> REQUEST A
Rewrite the passage of the Bruins draft commentary from "1994: Horrible draft" up to and including "Jonathan Aitken. Yuck.", substituting "McLaren" for "Kyle McLaren".

Jacob's real sin was in not ushering Sinden to the door earlier. Harry was a fossil by 1994 and really hamstrung the team because he was building for a different era. I have been told by a few folks in the know that another sin that could be laid at Jacobs' door is that their scouting and data filing procedures were WOEFULLY inadequate for many years after other teams had modernized those areas. So he should take blame for that too.

Maybe that's why they drafted Jeff Lazaro and Zack Fucking Hamill. Gah.
In 1987, the Bruins took the obvious pick having the third pick in a 2-star (Turgeon and Shanahan) draft. Glen Wesley, one of the fruits of the Neely/Pederson trade, was the most highly rated defenseman in that draft. Of course, later in the round they picked Quintal one slot ahead of Joe Sakic.

1988: Rob Cimetta was a terrible pick, but so were numerous players taken late that first round and into the second round that same draft. There were some mid-to-late round gems (Mark Recchi), but I tend to give teams a pass for missing such players, as they were overlooked by many teams multiple times.

1989: Almost the same situation as 1988, although 2nd round was much more fruitful. Still, Shayne Stevenson - ugh.

1990: As the draft was seeded by regular season record, the Bruins had the bottom pick of each round, and no 2nd rounder (traded for Brian Propp). Bryan Smolinski was a decent pick, and they even got some value from Cam Stewart (3rd round).

1991: Drafted Murray, Stumpel and Czerkawski. Of course, Murray and Smolinksi were ditched in the horrific Kevin Stevens trade, Stumpel was traded for Dafoe and Kristich, and Czerkawski was traded for Bill Ranford. Lots of tail chasing.

1992: For some reason, Sinden traded the 2nd rounder for Petri Skriko. This was the Russian draft: Dmitri Kvartalnov and Sergei Zholtok were the team's top 2 choices.

1993: Kevyn Adams wasn't a bad pick for the draft slot they had. Problem was that Sinden didn't sign him and he ended up signing with Toronto. A waste in that there were players Sinden should have liked that were on the board in Jay Pandolfo and Jamie Langenbrunner. They did get Hal Gill in a later round.

1994: Horrible draft for them, with useful players on the board when they drafted a Russian goalie that never suited up in the NHL (Jose Theodore was available), which was followed by a 2nd round whiff as well.

1995: Glen Wesley got expensive, so he was traded. Kyle McLaren wasn't the worst pick at the position, but Iginla and Giguire were both available. They badly missed with their own first rounder (Sean Brown). But they did find PJ Axelsson in a late round.

1996: They had the 9th pick in an overall horrible draft year. But they couldn't have done any worse than Jonathan Aitken. Yuck.

> PROVIDED INFORMATION
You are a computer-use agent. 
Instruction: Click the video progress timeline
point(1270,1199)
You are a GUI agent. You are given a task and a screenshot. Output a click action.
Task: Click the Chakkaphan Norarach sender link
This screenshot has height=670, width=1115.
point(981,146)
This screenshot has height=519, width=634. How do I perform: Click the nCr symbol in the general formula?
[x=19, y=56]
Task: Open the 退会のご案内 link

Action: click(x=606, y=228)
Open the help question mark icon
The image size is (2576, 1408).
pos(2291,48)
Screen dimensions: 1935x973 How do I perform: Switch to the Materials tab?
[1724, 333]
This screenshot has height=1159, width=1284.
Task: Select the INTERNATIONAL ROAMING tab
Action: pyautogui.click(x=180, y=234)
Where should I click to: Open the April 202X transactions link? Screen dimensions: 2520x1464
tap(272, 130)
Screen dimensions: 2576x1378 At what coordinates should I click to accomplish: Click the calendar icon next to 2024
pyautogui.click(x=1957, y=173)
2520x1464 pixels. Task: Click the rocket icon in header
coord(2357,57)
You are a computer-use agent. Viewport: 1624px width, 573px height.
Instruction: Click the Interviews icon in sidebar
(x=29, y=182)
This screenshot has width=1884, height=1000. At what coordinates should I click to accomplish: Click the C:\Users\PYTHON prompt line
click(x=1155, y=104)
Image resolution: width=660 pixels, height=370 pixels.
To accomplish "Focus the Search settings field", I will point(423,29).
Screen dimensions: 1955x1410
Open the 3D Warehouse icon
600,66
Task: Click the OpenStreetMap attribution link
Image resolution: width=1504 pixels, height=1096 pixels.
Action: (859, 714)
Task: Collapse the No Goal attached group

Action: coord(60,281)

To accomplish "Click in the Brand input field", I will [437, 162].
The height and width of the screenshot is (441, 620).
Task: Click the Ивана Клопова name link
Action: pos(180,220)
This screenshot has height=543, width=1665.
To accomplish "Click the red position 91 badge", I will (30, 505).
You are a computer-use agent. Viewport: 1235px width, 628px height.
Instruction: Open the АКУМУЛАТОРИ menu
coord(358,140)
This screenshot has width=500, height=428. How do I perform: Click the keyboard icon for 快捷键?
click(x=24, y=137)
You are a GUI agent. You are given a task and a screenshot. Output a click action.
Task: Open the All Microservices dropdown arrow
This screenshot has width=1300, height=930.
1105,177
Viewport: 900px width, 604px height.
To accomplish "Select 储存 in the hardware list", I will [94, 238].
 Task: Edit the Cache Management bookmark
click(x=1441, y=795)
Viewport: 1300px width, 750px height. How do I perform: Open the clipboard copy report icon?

> REQUEST B
Render the listing from the line with "Task: Edit the Cache Management bookmark" up to and including its final line as a Markdown table with the columns No. and Line, numbering each row and omitting blank lines.

> TASK SOLUTION A
1994: Horrible draft for them, with useful players on the board when they drafted a Russian goalie that never suited up in the NHL (Jose Theodore was available), which was followed by a 2nd round whiff as well.

1995: Glen Wesley got expensive, so he was traded. McLaren wasn't the worst pick at the position, but Iginla and Giguire were both available. They badly missed with their own first rounder (Sean Brown). But they did find PJ Axelsson in a late round.

1996: They had the 9th pick in an overall horrible draft year. But they couldn't have done any worse than Jonathan Aitken. Yuck.

> TASK SOLUTION B
| No. | Line |
|---|---|
| 1 |  Task: Edit the Cache Management bookmark |
| 2 | click(x=1441, y=795) |
| 3 | Viewport: 1300px width, 750px height. How do I perform: Open the clipboard copy report icon? |